>> begin LISTED ENTRIES

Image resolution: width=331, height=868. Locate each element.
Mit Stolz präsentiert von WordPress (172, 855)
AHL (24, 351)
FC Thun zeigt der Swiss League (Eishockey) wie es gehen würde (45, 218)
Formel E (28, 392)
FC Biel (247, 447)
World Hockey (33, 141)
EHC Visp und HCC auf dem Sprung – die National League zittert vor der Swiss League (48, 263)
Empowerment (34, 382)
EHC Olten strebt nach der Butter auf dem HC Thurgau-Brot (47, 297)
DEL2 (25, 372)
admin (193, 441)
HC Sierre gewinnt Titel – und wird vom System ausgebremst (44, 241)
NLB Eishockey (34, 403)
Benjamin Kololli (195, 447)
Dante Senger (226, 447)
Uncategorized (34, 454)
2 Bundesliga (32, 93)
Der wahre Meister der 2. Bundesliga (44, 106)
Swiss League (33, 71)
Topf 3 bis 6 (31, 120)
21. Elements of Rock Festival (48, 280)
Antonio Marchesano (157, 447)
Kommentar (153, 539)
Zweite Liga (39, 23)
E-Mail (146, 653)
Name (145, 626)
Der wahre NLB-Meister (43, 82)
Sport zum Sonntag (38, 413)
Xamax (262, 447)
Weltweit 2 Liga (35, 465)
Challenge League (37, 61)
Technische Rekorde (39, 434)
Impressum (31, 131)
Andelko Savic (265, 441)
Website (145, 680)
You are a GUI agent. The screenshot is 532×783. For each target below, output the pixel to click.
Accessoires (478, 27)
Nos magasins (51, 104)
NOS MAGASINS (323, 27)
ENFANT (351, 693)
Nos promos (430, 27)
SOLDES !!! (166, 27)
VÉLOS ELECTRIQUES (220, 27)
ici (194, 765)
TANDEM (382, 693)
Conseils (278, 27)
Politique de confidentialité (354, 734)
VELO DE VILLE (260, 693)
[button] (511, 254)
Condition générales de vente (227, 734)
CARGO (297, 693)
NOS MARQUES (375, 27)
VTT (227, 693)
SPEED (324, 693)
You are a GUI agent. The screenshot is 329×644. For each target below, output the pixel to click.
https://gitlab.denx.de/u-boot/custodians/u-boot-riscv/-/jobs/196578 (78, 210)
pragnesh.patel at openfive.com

>> end LISTED ENTRIES

__YOUR GOAL__
Rewrite all of the material above, replacing "Swiss League" with "Schweizer Liga" wherever it occurs and leaving everything else unchanged.

__EXERCISE ANSWER__
Image resolution: width=331, height=868. Locate each element.
Mit Stolz präsentiert von WordPress (172, 855)
AHL (24, 351)
FC Thun zeigt der Schweizer Liga (Eishockey) wie es gehen würde (45, 218)
Formel E (28, 392)
FC Biel (247, 447)
World Hockey (33, 141)
EHC Visp und HCC auf dem Sprung – die National League zittert vor der Schweizer Liga (48, 263)
Empowerment (34, 382)
EHC Olten strebt nach der Butter auf dem HC Thurgau-Brot (47, 297)
DEL2 (25, 372)
admin (193, 441)
HC Sierre gewinnt Titel – und wird vom System ausgebremst (44, 241)
NLB Eishockey (34, 403)
Benjamin Kololli (195, 447)
Dante Senger (226, 447)
Uncategorized (34, 454)
2 Bundesliga (32, 93)
Der wahre Meister der 2. Bundesliga (44, 106)
Schweizer Liga (33, 71)
Topf 3 bis 6 (31, 120)
21. Elements of Rock Festival (48, 280)
Antonio Marchesano (157, 447)
Kommentar (153, 539)
Zweite Liga (39, 23)
E-Mail (146, 653)
Name (145, 626)
Der wahre NLB-Meister (43, 82)
Sport zum Sonntag (38, 413)
Xamax (262, 447)
Weltweit 2 Liga (35, 465)
Challenge League (37, 61)
Technische Rekorde (39, 434)
Impressum (31, 131)
Andelko Savic (265, 441)
Website (145, 680)
You are a GUI agent. The screenshot is 532×783. For each target below, output the pixel to click.
Accessoires (478, 27)
Nos magasins (51, 104)
NOS MAGASINS (323, 27)
ENFANT (351, 693)
Nos promos (430, 27)
SOLDES !!! (166, 27)
VÉLOS ELECTRIQUES (220, 27)
ici (194, 765)
TANDEM (382, 693)
Conseils (278, 27)
Politique de confidentialité (354, 734)
VELO DE VILLE (260, 693)
[button] (511, 254)
Condition générales de vente (227, 734)
CARGO (297, 693)
NOS MARQUES (375, 27)
VTT (227, 693)
SPEED (324, 693)
You are a GUI agent. The screenshot is 329×644. For each target below, output the pixel to click.
https://gitlab.denx.de/u-boot/custodians/u-boot-riscv/-/jobs/196578 (78, 210)
pragnesh.patel at openfive.com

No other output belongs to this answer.